NO wonder Donald Trump has failed again to repeal Obamacare. Has there ever been an administration more at war with itself?
This time last week the door of the press briefing room was hitting the tush of departing spokesman Sean Spicer. Heading the other way was Anthony Scaramucci, a Wall Street big-mouth. Brought in to streamline the Tweeter-in-Chief’s communications, Mr Scaramucci has ended his first week in the job by turning the air blue in a phone call to New Yorker reporter Ryan Lizza. Raging about chief of staff Reince Priebus, Mr S used language not suitable for a dive bar never mind a family newspaper.
Contrast this rabble with the dignity of Senator John McCain. Having revealed last week that he has brain cancer, the former Vietnam War prisoner returned to the Senate to help defeat the Trump bill, a measure that would have stripped health insurance from millions. Mr McCain proves once again to the billionaire president that you can have all the money in the world but it cannot buy class.

One foot in the rave

AT 79, John Prescott seems to be having a rerr old tear as we say in these parts.

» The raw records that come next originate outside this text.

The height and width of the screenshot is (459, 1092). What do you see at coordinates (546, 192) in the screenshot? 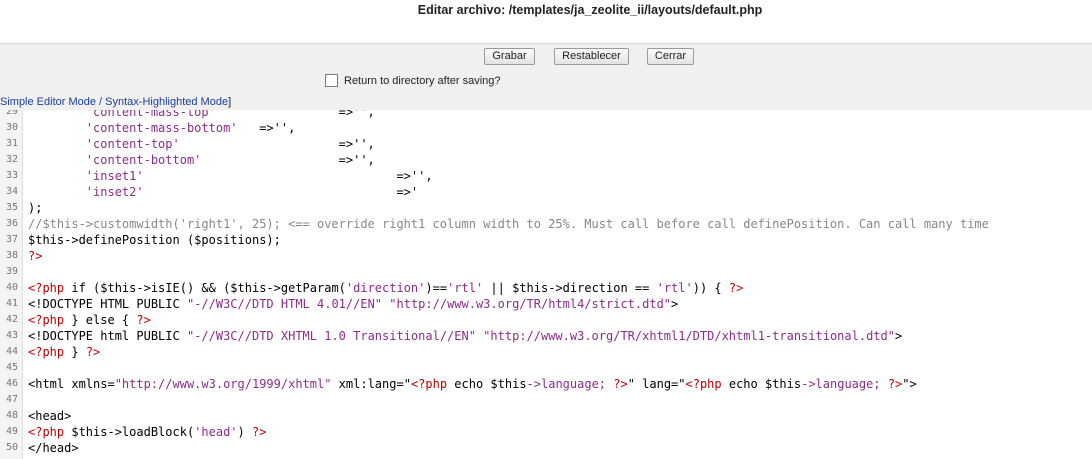
I see `code-line: 34 'inset2' =>'` at bounding box center [546, 192].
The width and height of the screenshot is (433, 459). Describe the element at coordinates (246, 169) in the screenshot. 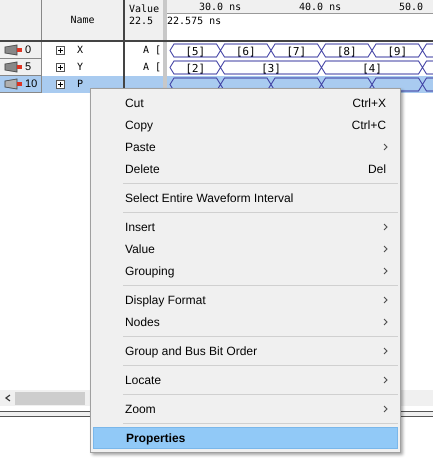

I see `menu-item: Delete Del` at that location.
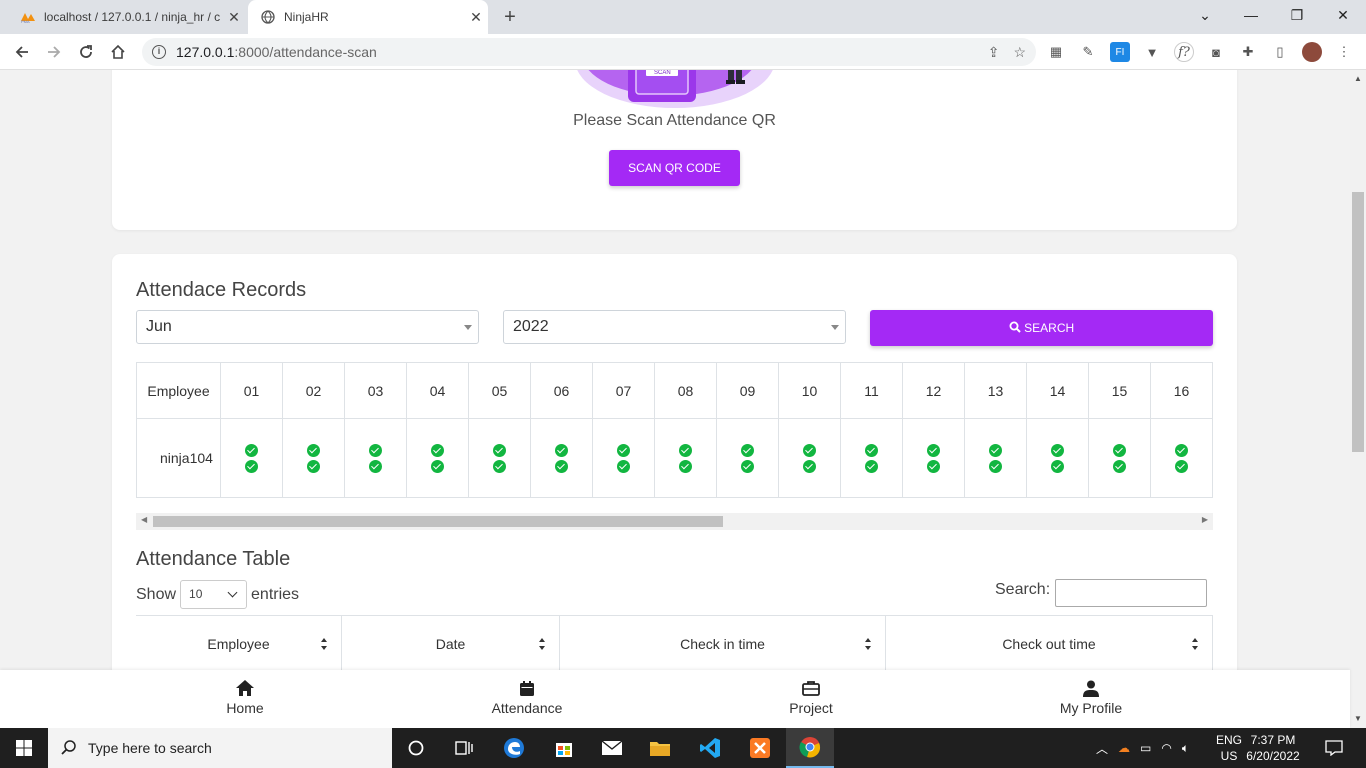 Image resolution: width=1366 pixels, height=768 pixels. Describe the element at coordinates (1248, 52) in the screenshot. I see `puzzle-extensions-icon: ✚` at that location.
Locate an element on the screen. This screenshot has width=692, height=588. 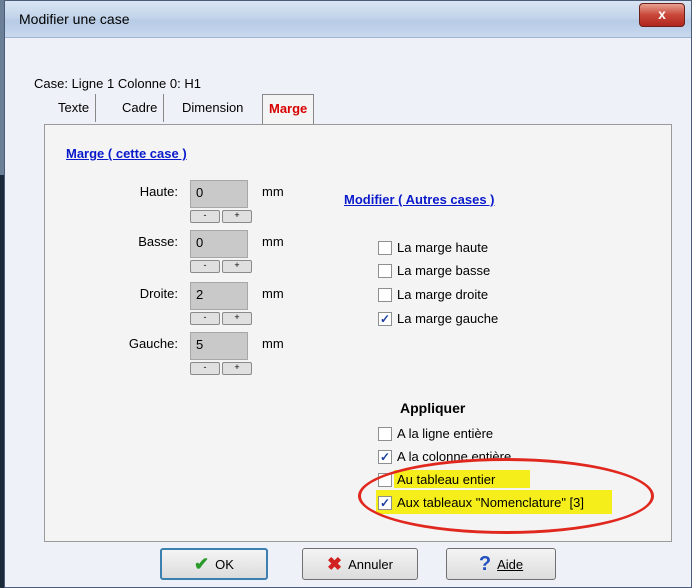
checkbox-ligne-entiere: A la ligne entière is located at coordinates (436, 434).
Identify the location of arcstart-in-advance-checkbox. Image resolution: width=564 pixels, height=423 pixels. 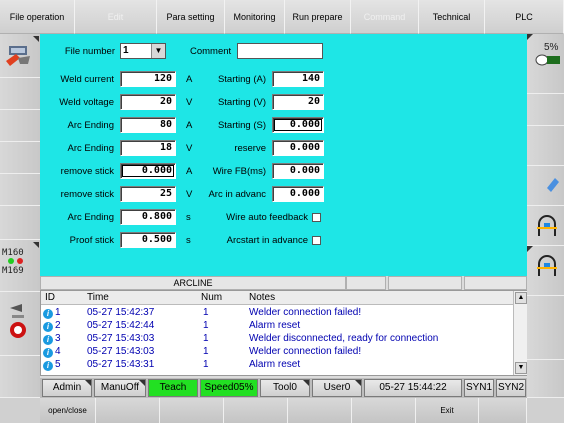
(316, 240).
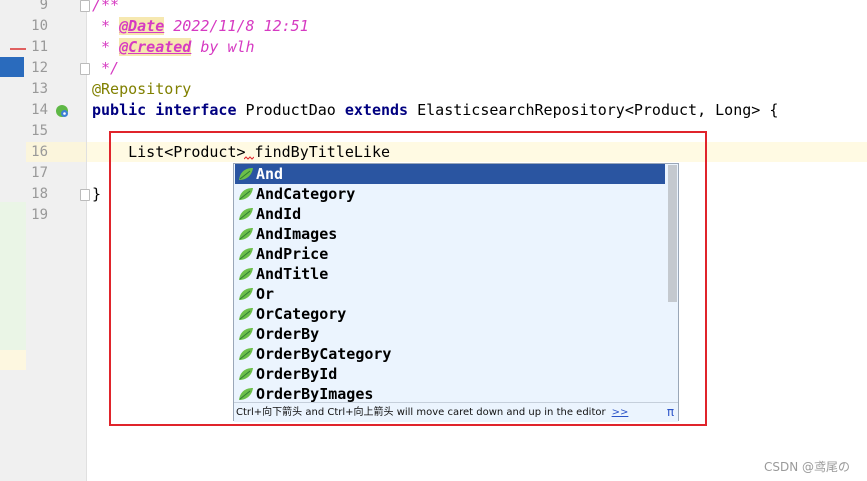 This screenshot has height=481, width=867. I want to click on line-number: 9, so click(44, 6).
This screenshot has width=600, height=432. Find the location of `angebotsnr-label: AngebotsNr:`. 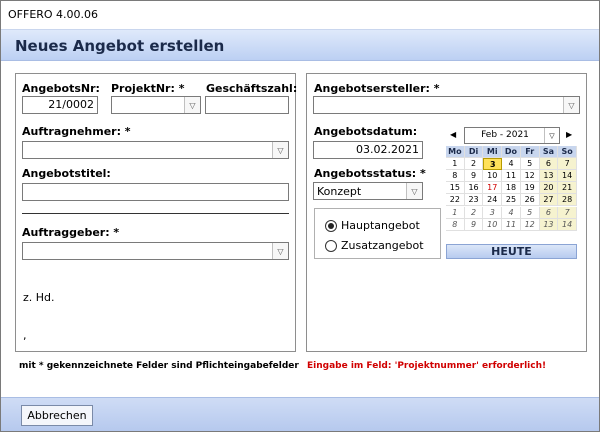

angebotsnr-label: AngebotsNr: is located at coordinates (61, 88).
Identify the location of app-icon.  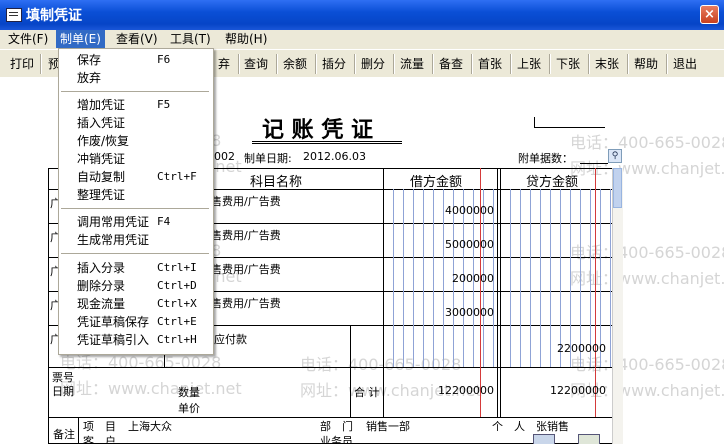
(14, 15).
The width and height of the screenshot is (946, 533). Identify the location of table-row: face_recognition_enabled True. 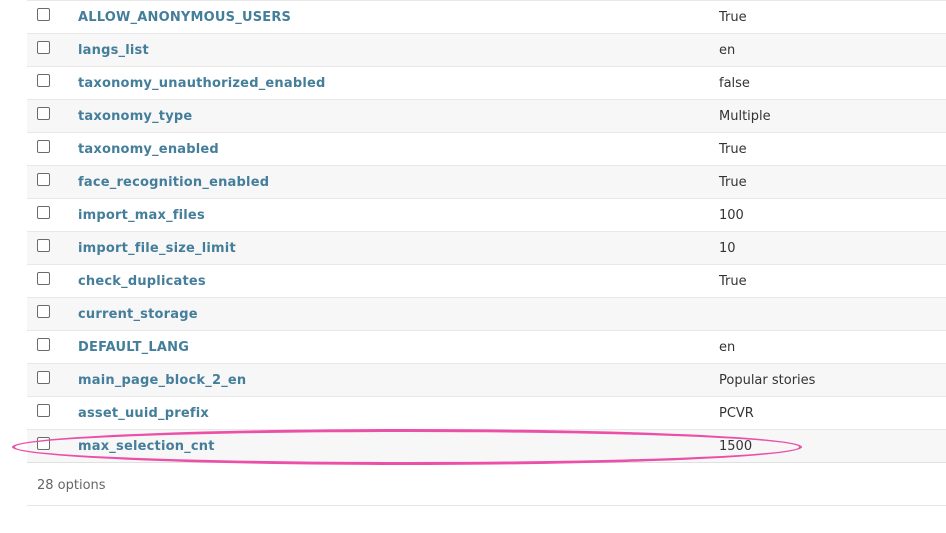
(486, 182).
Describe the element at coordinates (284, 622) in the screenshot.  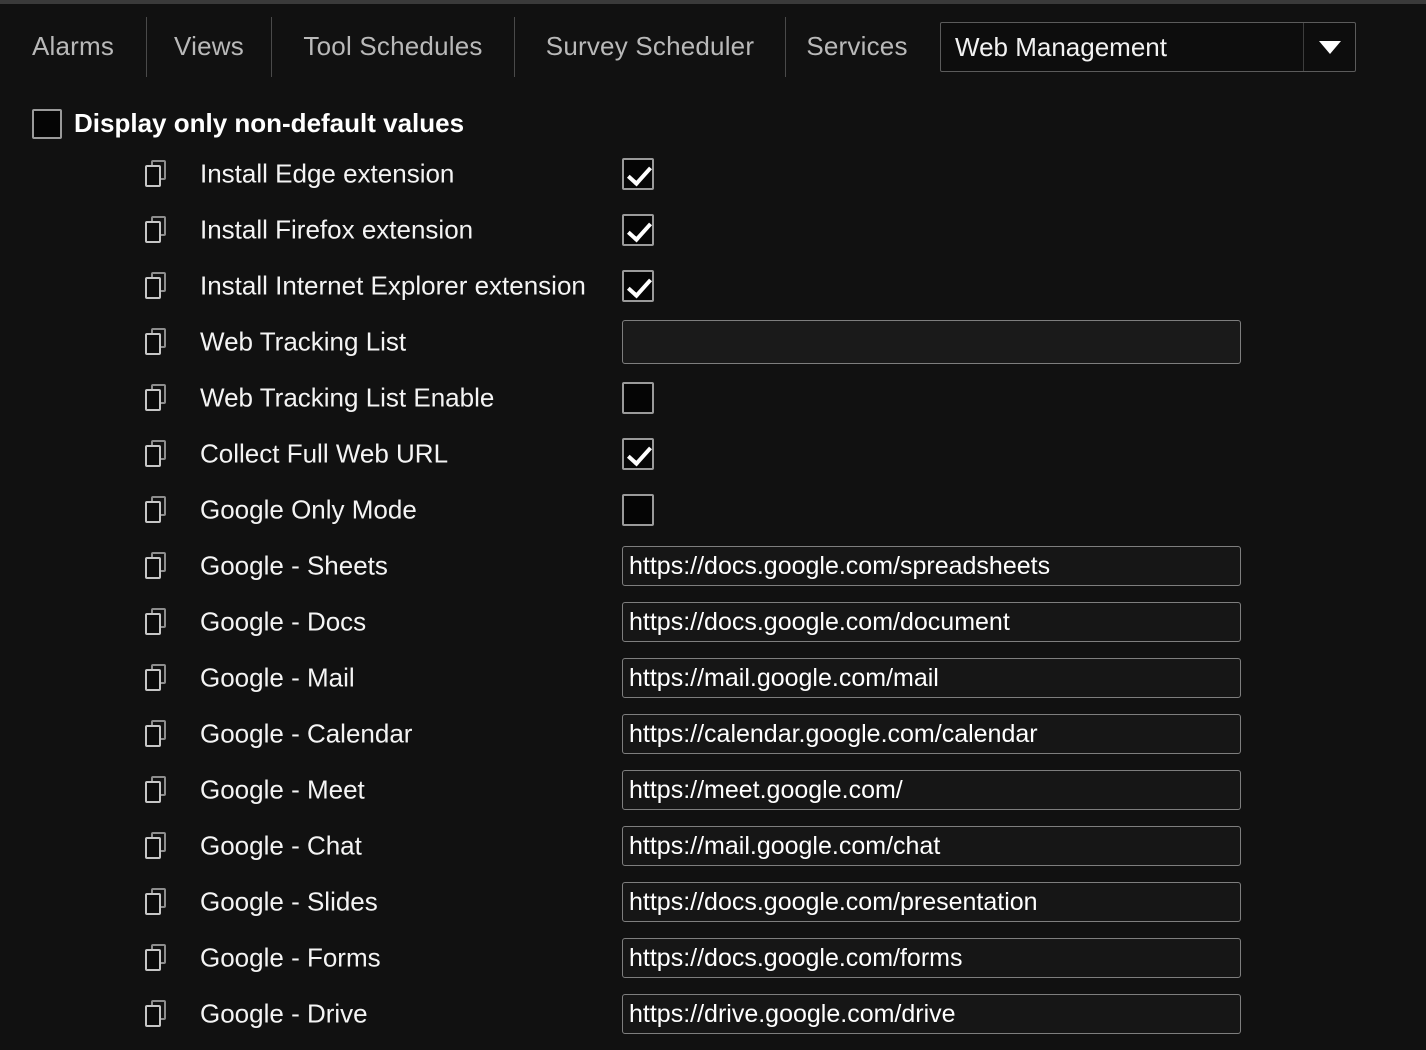
I see `setting-label: Google - Docs` at that location.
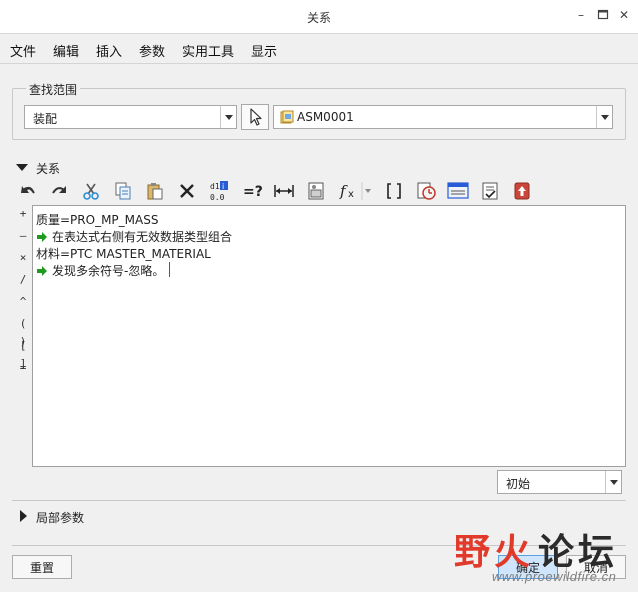 This screenshot has width=638, height=592. Describe the element at coordinates (326, 117) in the screenshot. I see `scope-model-value: ASM0001` at that location.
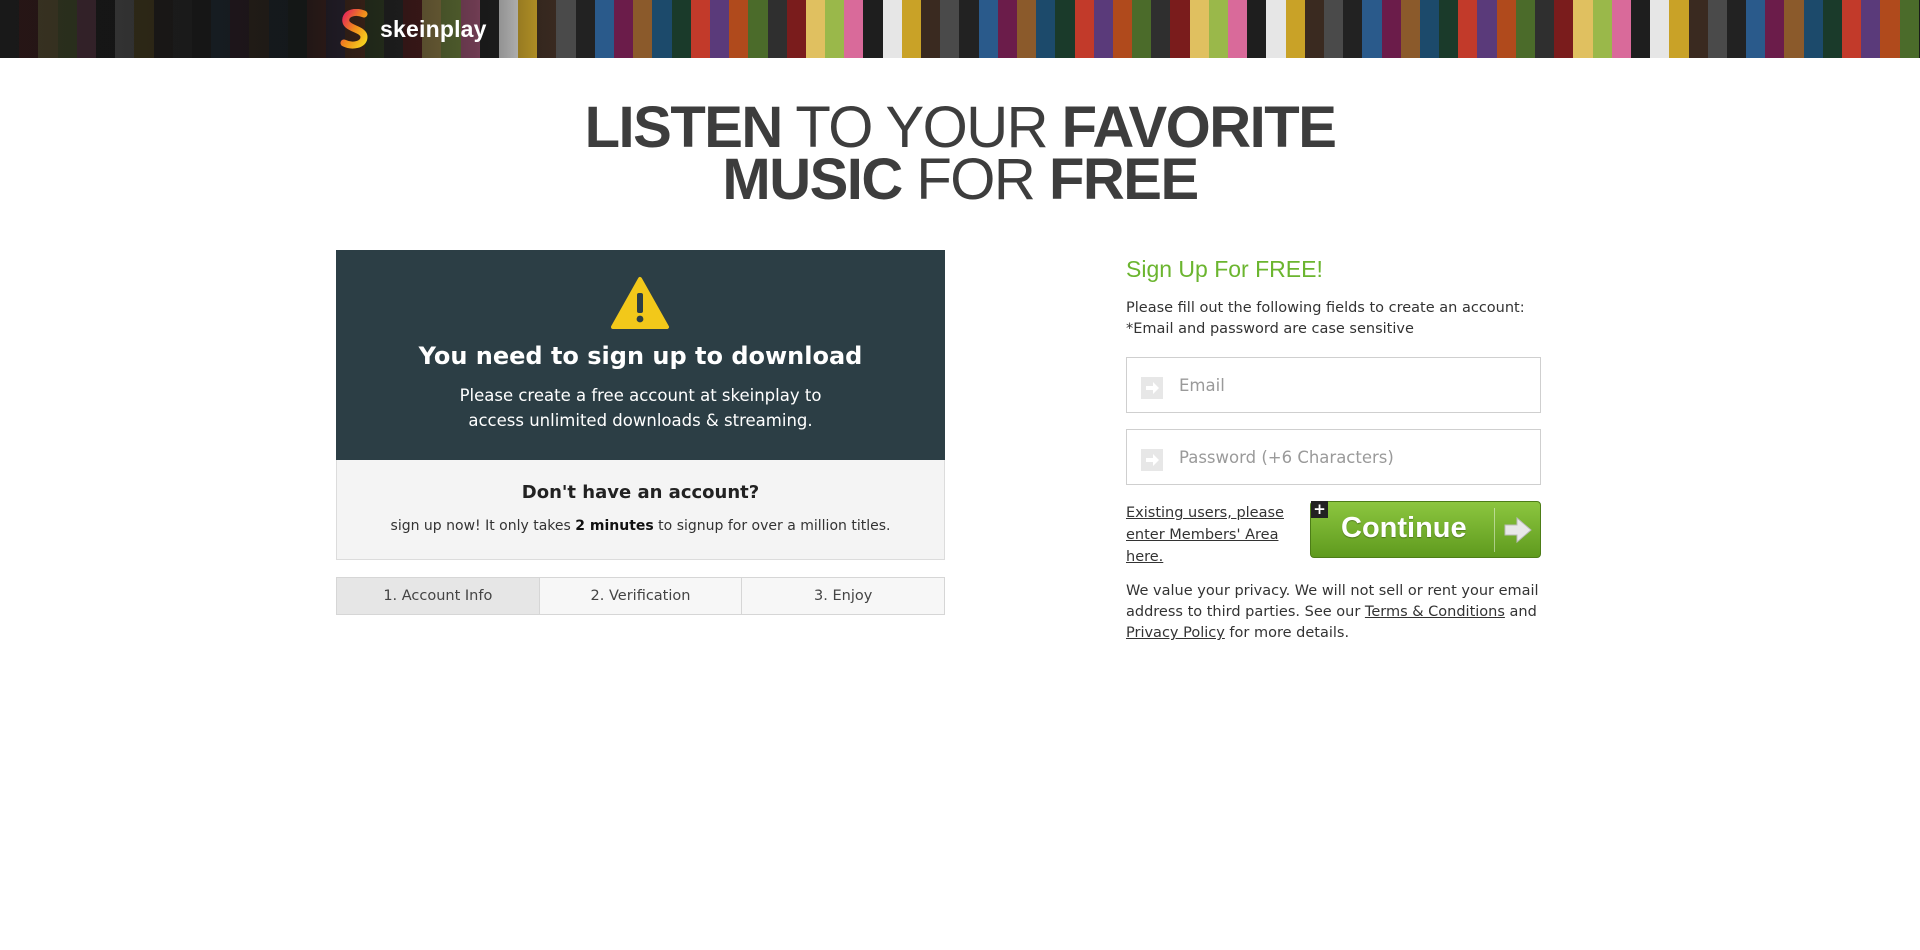  I want to click on continue-button: Continue, so click(1426, 530).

Yes, that John Prescott, the former Labour Deputy PM who once thumped a protester who dared to throw an egg at him.
Well, Mr Grumpy no more. He was on a More 4 programme recently pretending to have a rotten time with Roy Hudd and a coachload of red-hat wearing ladies out for a day of fun, fun, fun. He loved it, really, though he swore a lot and refused to join Hudd in wearing a scarlet beret. If he had still been standing for election Momentum would have strung him up for that.
Now, according to the Mail, the old bruiser has been having a cosy chat with Saga magazine about, ahem, bedroom matters. “I no longer want to have sex 20 times a day,” he says. “Who has the energy?”
Too much information John, as cool kids used to say when Labour was in government, but we’re glad you are not going glumly into that good night. If only his old boss Tony Blair would embrace retirement so enthusiastically.